まず、犬の毛並みを定期的にブラッシングし、ダニの早期発見と除去を行います。ダニ駆除用のシャンプーやトリートメントを使用することも有効です。また、ベッドなどの環境の清潔さを保ち、ダニの繁殖やダニの侵入を防ぐために掃除や洗濯を定期的に行います。
予防のためには、ノミやダニの予防薬を定期的に使用することが重要です。獣医師から処方されるフィラリア予防薬やマダニ駆除薬などを正確に投与しましょう。
ダニによる皮膚炎の治療には、抗ダニ薬やステロイドの使用、皮膚のクリーニング、炎症の抑制などが行われます。獣医師は犬の状態や原因に応じて最適な治療法を選択してくれるため、定期的に通院して様子を診てもらうことが大切です。
ダニによる皮膚炎の予防として、定期的なダニチェックを行い、早期の対策を取ることが重要です。犬が頻繁に屋外に出る場合は、散歩後には特にダニのチェックを行いましょう。また、ダニの多い季節や環境では、予防薬の使用を強く推奨します。獣医師と相談しながら、犬に適したダニ予防プログラムを組み立てることが重要です。
ダニによる皮膚炎は犬にとって非常に不快な状態ですが、日ごろのケアと予防策を実施することで軽減することができますので、かかりつけの獣医師と相談しながら予防しましょう。
6.薬による犬の皮膚炎の治療法
6.1.獣医師の診断と治療法
犬の皮膚炎の治療においては、まず獣医師による正確な診断が重要です。獣医師は症状や皮膚の状態を観察し、必要に応じて皮膚のアレルギー検査や血液検査を行うことがあります。診断結果に基づいて、適切な薬物療法や治療プランが立てられます。
6.2.薬剤の種類と効果
犬の皮膚炎の治療には、さまざまな薬剤が使用されます。抗炎症薬や抗ヒスタミン薬は、炎症やかゆみを抑える効果があります。ステロイドは強力な抗炎症作用がありますが、副作用のリスクがあるため、獣医師の指導のもとで使用されます。また、抗生物質は細菌感染に対して使用される場合があります。
6.3.薬の適切な使い方と注意点
薬の適切な使い方と注意点にはいくつかのポイントがあります。まず、獣医師の指示に従って正確な用量と投与方法を守ることが重要です。薬物療法の期間や頻度も獣医師と相談しましょう。
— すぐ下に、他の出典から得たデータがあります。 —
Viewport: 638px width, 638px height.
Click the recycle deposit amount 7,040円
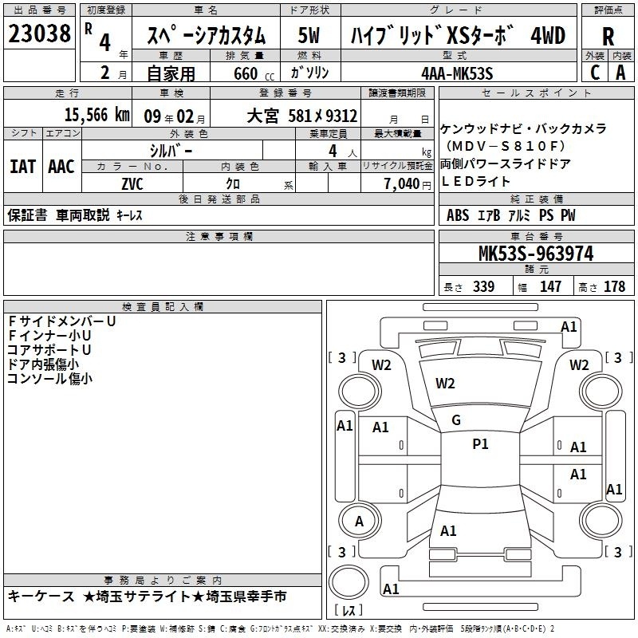401,183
また、副作用やアレルギー反応が現れた場合は、直ちに獣医師に連絡しましょう。
薬の使用に加えて、皮膚のケアや清潔さの維持も重要です。動物病院で処方されたシャンプーやトリートメントがある場合は正しく使用し、皮膚のコンディションを保ち、改善するためのケアを定期的に行いましょう。また、不安なことがあれば獣医師にこまめに相談することも治療の成功につながります。
7.自然療法とケア方法
7.1.自然療法の概要
自然療法は、犬の皮膚炎の管理や改善に役立つ補完的なアプローチです。自然療法の目的は、犬の免疫力を高め、皮膚の健康を促進することです。代表的な自然療法の方法には、食事の改善、サプリメントの使用、ハーブ療法、アロマテラピー、鍼療法、マッサージなどがあります。
7.2.犬の皮膚炎のための自然療法
犬の皮膚炎のための自然療法は個体によって異なる場合がありますが、以下にいくつかの一般的な方法をご紹介します。
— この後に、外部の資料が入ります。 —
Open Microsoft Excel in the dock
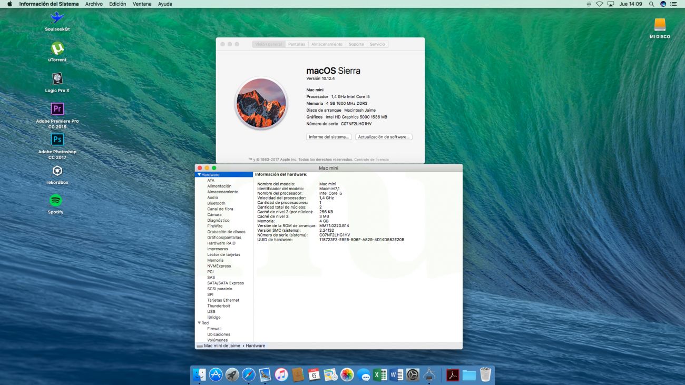The height and width of the screenshot is (385, 685). pos(379,374)
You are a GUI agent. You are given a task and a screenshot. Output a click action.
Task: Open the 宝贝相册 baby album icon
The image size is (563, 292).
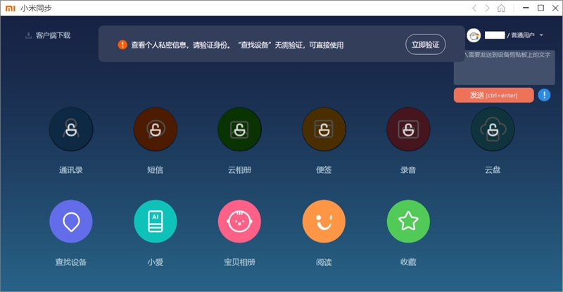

まず、バランスの取れた食事を提供し、添加物や人工的な成分を避けることが重要です。
また、オメガ3脂肪酸やビタミンEなどのサプリメントを検討することもあります。ハーブやオイルの使用については、獣医師や専門家と相談しながら行いましょう。アロマテラピーは犬に適した安全な方法で行い、鍼療法やマッサージは適切に訓練された専門家に相談するとよいでしょう。
7.3.皮膚炎の予防とケアのポイント
皮膚炎の予防とケアには、いくつかポイントがあります。
まず、犬の皮膚を清潔に保つために、定期的なシャンプーやブラッシングを行いましょう。さまざまな皮膚ケア製品も販売されていますので、上手く活用してください。
アレルギーがある場合は、アレルギー反応をおこす物質をできるだけ避け、食べ物や環境を管理することが重要です。また、適切な栄養と適度な運動を提供し、ストレスを軽減することも皮膚の健康状態を良い状態に保つポイントです。
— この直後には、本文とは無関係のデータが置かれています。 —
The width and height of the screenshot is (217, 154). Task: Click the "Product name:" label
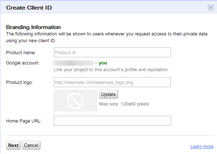click(21, 53)

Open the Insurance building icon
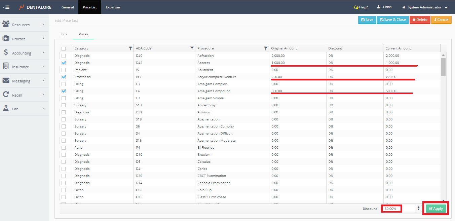[x=6, y=66]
自然療法とケア方法は、犬の皮膚炎の管理に役立つ補完的な手段ですが、獣医師との相談と指導を受けながら、自然療法とケア方法を組み合わせて行うことで、犬の皮膚炎の症状の軽減の可能性が期待できます。
8.普段から愛犬の様子を観察しましょう
いかがだったでしょうか。
今回は様々な犬の皮膚炎を解説しました。皮膚炎は様々な原因によって引き起こされますが、アレルギー、ダニ、菌や細菌の感染が一般的な原因として挙げられます。アレルギーによる皮膚炎では、食物アレルギーや花粉アレルギーなどが症状の主な原因となります。ダニによる皮膚炎では、ノミやマダニなどの寄生虫による刺激が炎症を引き起こします。
犬の皮膚炎の治療には、獣医師によって様々な検査が行われ、診断に基づいた適切な薬物療法が行われます。抗炎症薬や抗ヒスタミン薬などが一般的に使用されますが、薬剤の適切な使用方法と注意点には注意が必要です。
食事の改善、サプリメントの使用、ハーブ療法、アロマテラピーなどの自然療法とケア方法も犬の皮膚炎を未然に防いだり、症状を緩和したりすることに役立つ補完的な手段です。またシャンプーや保湿などは、皮膚の清潔さの維持にとても大切です。
以上のことをふまえて、普段から愛犬の様子を観察することで、頻繁に体を痒がったり、舐めたりするような素振りが見られる場合は、何かの皮膚炎疑った方がよいかもしれません。
かかりつけの動物病院へ行き、適切な判断を仰ぐようにしてください。